** START Text provided **
Under Article 9, there are certain grounds for the refusal of extradition:

  1. A person may be extradited if:
  2. He satisfies the Requested State that the request for his extradition has in fact been made for the purpose of prosecuting or punishing him on account of his race, religion, nationality or political opinions or
  3. He satisfies the Requested State that he might, if extradited, be prejudiced at his trial or be punished, detained or restricted in his personal liberty, by reason of his race, religion, nationality or political opinions or
  4. He satisfies the Requested State that it would, having regard to all the circumstances, be unjust or oppressive to extradite him by reason of:
  5. The trivial nature of the offence of which he is accused or was convicted or
  6. The passage of time since he is alleged to have committed it or to have become unlawfully at large, as the case may be or
  7. The accusation against him not having been made in good faith in the interest of justice or
  8. The offence of which he is accused or convicted is a military offence which is not also an offence under the general criminal law.
  9. A person who has been convicted of an extradition offence may not be extradited therefore unless he was sentenced to imprisonment or other form of detention for a period of four months or more, or Subject to Article 16, to the death penalty,
  10. A person may not be extradited if he would, if proceeded against in the Territory of the Requested State for the offence for which the extradition is requested, be entitled to be discharged under any rule of law of the Requested state relating to previous acquittal or conviction.

London a Top Choice for Fraudsters.

United kingdoms have been a top choice for fraudsters around the world, as UK gives high priorities for human rights in their legal system. Criminals not only from India but also from US and Russia have fled to London in past. According to British laws, refugees and absconders can stay on in the UK as businessmen, provided they invest at least 200,000 pounds in the British economy. This investment can take any form, from the purchase of real estate to invest in shares.[9] The main reason for UK being a favourite destination for fraudsters is the UK’s strong human rights laws.

The United Kingdom is a signatory to the European Convention on Human Rights. Formed in the aftermath of the second world war, it allows the UK to extend its protection to anyone that it deems falls into the risk of human rights violation. The right to life, right to liberty, freedom from torture, freedom of expression, among others, were very important in light of the massacre laid down by the Nazi Reich and the plight of the European Jews.[10] According to UK, when a foreign criminal is in the risk of facing torture or the death penalty, or if the extradition is for political reasons, it will extend its umbrella of protection to that person and delay, or even deny the extradition.
** END Text provided **
** START Dataset extract **
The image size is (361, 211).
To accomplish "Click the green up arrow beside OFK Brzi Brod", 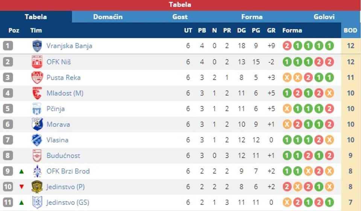I will coord(21,171).
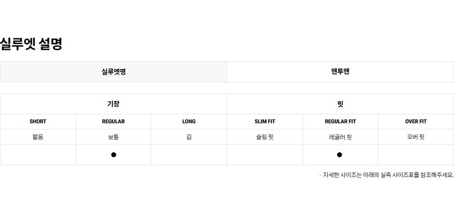Screen dimensions: 454x216
Task: Click the 보통 cell
Action: tap(114, 137)
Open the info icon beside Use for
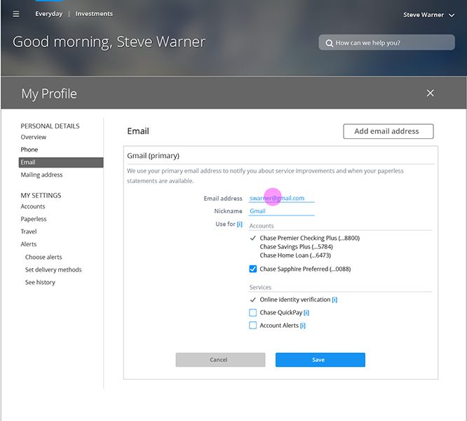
** END Dataset extract **
## Aim of the task
Resume the extradition text after its final sentence. These rows have no connection to the extradition text.

## Final result
According to British laws, if you invest 2 million pounds in the British economy, you will be granted a golden visa which allows you to reside in the country.[11] UK is completely a beneficial place for the fraudsters. UK’s departure from the European Union and the new political will in both countries to enhance criminal co-operation could mean that this is a right time to improve the current extradition situation. But there are extreme right-wing advocates in the UK who have in fact begun campaigning for eliminating corporate income tax altogether in the hope it will boost investment and jobs. This could affect extradition processes, making it more difficult to bring economic offenders’ home.[12]

In 2018, India had given a list of 57 fugitives to Britain and Britain has given a list of 17 fugitives to India. Statistics show that from 2013 till now 5500 Indians have taken shelter in the Britain, although not all are criminals. Britain had extradited just 1 offender so far namely; Indian Samirbhai Vinubhai Patel in 2016, after which Britain has not extradited any fugitive to India.[13]

Why UK, Why not France or Germany? Indians find it difficult to navigate through Europe without knowing French, German or Spanish. Moreover, just an eight-hour flight to UK from India is very convenient for fugitive’s friends and family to visit. In conclusion, India needs to match the treaty obligations with domestic laws. Leveraging diplomacy and bilateral negotiations to persuade countries to process requests expeditiously, is an important step. Likewise, India should, on the basis of reciprocity and comity process extradition requests received from foreign states swiftly and efficiently.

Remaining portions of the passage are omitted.